Ripple’s RLUSD Stablecoin Sits On $1.57 Billion In Reserves: Audit Firm
As of late March 2026, Ripple’s dollar-pegged stablecoin had 1.41 billion tokens in circulation, backed by roughly $1.57 billion in reserves — a surplus that factors to a stablecoin holding extra cash than it owes.
Deloitte Steps In To Verify The Numbers
The greater validation got here weeks earlier. On February 27, Deloitte — one of many world’s largest accounting companies — confirmed that RLUSD held $1.568 billion in reserves in opposition to 1.49 billion tokens.
The Big 4 agency additionally checked an earlier snapshot from February 19, when the provision stood at 1.54 billion tokens, backed by $1.60 billion in reserves. Both figures confirmed the identical sample: more cash in reserve than tokens excellent.

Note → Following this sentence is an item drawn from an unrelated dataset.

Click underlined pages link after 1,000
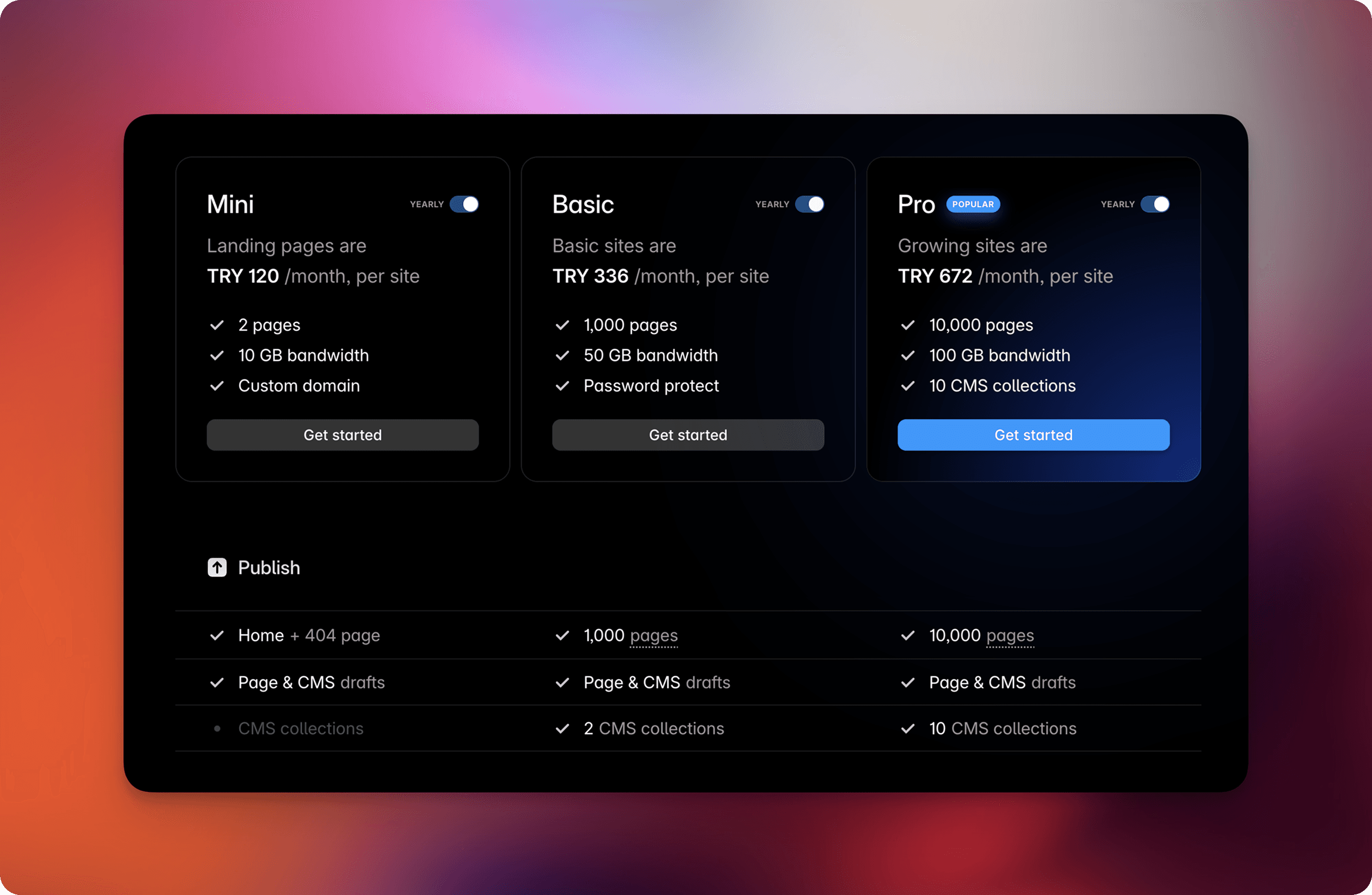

The attestation was not a full audit. It was a point-in-time verify confirming that reported figures matched reserve belongings on these two particular dates. Still, having Deloitte log out carries weight, particularly for a stablecoin nonetheless constructing its monitor file.
What The Regulators Require
RLUSD operates underneath a license from the New York State Department of Financial Services, which units strict guidelines on how reserve belongings could be held. Issuers should hold funds in segregated accounts and restrict their holdings to low-risk devices.
Eligible choices embody short-term US Treasuries, in a single day reverse repurchase agreements, insured financial institution deposits, and permitted money-market funds. According to Deloitte’s report, RLUSD’s reserve construction meets all of these necessities.
The NYDFS framework is taken into account one of many more durable regulatory regimes for stablecoins within the US. Passing that customary — and having it verified by an outdoor agency — provides institutional customers a clearer image of what backs the tokens they maintain.
Ripple Follows A Trend Already In Motion
Ripple is just not alone in going this route. Earlier this yr, Tether chosen KPMG to look at the reserves behind USDT, its personal dollar-pegged token, as a part of a push into the US market.
Data reveals that stablecoin issuers throughout the board are shifting towards third-party verification, pushed partly by rising regulatory strain and partially by competitors for belief amongst giant monetary establishments.
RLUSD stays far smaller than USDT or USDC by market dimension. But constant reserve surpluses and a clear regulatory file are precisely the type of credentials that have a tendency to draw banks and cost companies on the lookout for a stablecoin they’ll depend on. The numbers try — now Ripple wants the market to take discover.